* [Record extracts]
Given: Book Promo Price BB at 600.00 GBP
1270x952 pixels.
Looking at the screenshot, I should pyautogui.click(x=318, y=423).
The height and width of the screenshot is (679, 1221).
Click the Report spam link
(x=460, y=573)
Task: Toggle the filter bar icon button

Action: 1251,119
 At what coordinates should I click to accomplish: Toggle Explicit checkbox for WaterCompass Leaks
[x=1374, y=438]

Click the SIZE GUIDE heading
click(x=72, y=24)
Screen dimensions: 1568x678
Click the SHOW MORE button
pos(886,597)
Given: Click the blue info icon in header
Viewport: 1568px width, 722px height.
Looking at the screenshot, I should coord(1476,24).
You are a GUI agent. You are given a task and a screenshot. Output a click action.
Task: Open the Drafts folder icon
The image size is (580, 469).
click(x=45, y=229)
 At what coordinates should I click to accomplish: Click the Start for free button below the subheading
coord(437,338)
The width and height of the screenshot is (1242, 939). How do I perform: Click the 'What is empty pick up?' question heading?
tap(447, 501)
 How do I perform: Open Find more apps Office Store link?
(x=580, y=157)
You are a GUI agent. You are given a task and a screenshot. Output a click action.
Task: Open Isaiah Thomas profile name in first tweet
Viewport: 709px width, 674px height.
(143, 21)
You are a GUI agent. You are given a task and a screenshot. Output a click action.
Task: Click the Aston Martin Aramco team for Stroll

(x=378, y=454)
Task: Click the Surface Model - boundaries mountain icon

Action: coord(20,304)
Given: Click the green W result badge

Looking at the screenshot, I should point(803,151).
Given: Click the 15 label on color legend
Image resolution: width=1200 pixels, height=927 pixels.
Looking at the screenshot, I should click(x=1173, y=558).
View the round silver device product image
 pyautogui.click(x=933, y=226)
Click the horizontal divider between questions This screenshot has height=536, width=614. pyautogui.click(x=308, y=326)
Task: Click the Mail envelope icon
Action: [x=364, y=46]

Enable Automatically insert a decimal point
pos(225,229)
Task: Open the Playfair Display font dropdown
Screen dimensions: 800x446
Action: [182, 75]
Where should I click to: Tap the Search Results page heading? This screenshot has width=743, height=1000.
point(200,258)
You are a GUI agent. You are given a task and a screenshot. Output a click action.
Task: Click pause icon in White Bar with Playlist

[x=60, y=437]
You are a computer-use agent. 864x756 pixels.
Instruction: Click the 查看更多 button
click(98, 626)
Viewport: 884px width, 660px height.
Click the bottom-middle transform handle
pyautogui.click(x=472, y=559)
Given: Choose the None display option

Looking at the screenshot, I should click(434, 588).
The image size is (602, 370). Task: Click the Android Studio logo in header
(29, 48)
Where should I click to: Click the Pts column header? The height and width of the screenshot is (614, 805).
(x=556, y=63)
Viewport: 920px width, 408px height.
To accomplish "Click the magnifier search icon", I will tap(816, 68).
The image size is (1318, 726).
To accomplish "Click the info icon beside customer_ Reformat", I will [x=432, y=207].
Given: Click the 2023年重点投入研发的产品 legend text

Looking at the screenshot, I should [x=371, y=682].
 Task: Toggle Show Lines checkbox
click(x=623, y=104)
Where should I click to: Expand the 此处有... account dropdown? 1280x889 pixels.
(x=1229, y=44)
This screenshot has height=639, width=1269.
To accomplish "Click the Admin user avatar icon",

* [What you should do] Hand back the listing exactly. Include every line.

* [Answer to the problem]
Given: Book Promo Price BB at 600.00 GBP
1270x952 pixels.
Looking at the screenshot, I should pyautogui.click(x=318, y=423).
The height and width of the screenshot is (679, 1221).
Click the Report spam link
(x=460, y=573)
Task: Toggle the filter bar icon button

Action: 1251,119
 At what coordinates should I click to accomplish: Toggle Explicit checkbox for WaterCompass Leaks
[x=1374, y=438]

Click the SIZE GUIDE heading
click(x=72, y=24)
Screen dimensions: 1568x678
Click the SHOW MORE button
pos(886,597)
Given: Click the blue info icon in header
Viewport: 1568px width, 722px height.
Looking at the screenshot, I should coord(1476,24).
You are a GUI agent. You are given a task and a screenshot. Output a click action.
Task: Open the Drafts folder icon
The image size is (580, 469).
click(x=45, y=229)
 At what coordinates should I click to accomplish: Click the Start for free button below the subheading
coord(437,338)
The width and height of the screenshot is (1242, 939). How do I perform: Click the 'What is empty pick up?' question heading?
tap(447, 501)
 How do I perform: Open Find more apps Office Store link?
(x=580, y=157)
You are a GUI agent. You are given a task and a screenshot. Output a click action.
Task: Open Isaiah Thomas profile name in first tweet
Viewport: 709px width, 674px height.
(143, 21)
You are a GUI agent. You are given a task and a screenshot. Output a click action.
Task: Click the Aston Martin Aramco team for Stroll

(x=378, y=454)
Task: Click the Surface Model - boundaries mountain icon

Action: coord(20,304)
Given: Click the green W result badge

Looking at the screenshot, I should point(803,151).
Given: Click the 15 label on color legend
Image resolution: width=1200 pixels, height=927 pixels.
Looking at the screenshot, I should click(x=1173, y=558).
View the round silver device product image
 pyautogui.click(x=933, y=226)
Click the horizontal divider between questions This screenshot has height=536, width=614. pyautogui.click(x=308, y=326)
Task: Click the Mail envelope icon
Action: [x=364, y=46]

Enable Automatically insert a decimal point
pos(225,229)
Task: Open the Playfair Display font dropdown
Screen dimensions: 800x446
Action: [182, 75]
Where should I click to: Tap the Search Results page heading? This screenshot has width=743, height=1000.
point(200,258)
You are a GUI agent. You are given a task and a screenshot. Output a click action.
Task: Click pause icon in White Bar with Playlist

[x=60, y=437]
You are a computer-use agent. 864x756 pixels.
Instruction: Click the 查看更多 button
click(98, 626)
Viewport: 884px width, 660px height.
Click the bottom-middle transform handle
pyautogui.click(x=472, y=559)
Given: Choose the None display option

Looking at the screenshot, I should click(434, 588).
The image size is (602, 370). Task: Click the Android Studio logo in header
(29, 48)
Where should I click to: Click the Pts column header? The height and width of the screenshot is (614, 805).
(x=556, y=63)
Viewport: 920px width, 408px height.
To accomplish "Click the magnifier search icon", I will tap(816, 68).
The image size is (1318, 726).
To accomplish "Click the info icon beside customer_ Reformat", I will [x=432, y=207].
Given: Click the 2023年重点投入研发的产品 legend text

Looking at the screenshot, I should [x=371, y=682].
 Task: Toggle Show Lines checkbox
click(x=623, y=104)
Where should I click to: Expand the 此处有... account dropdown? 1280x889 pixels.
(x=1229, y=44)
This screenshot has height=639, width=1269.
To accomplish "Click the Admin user avatar icon",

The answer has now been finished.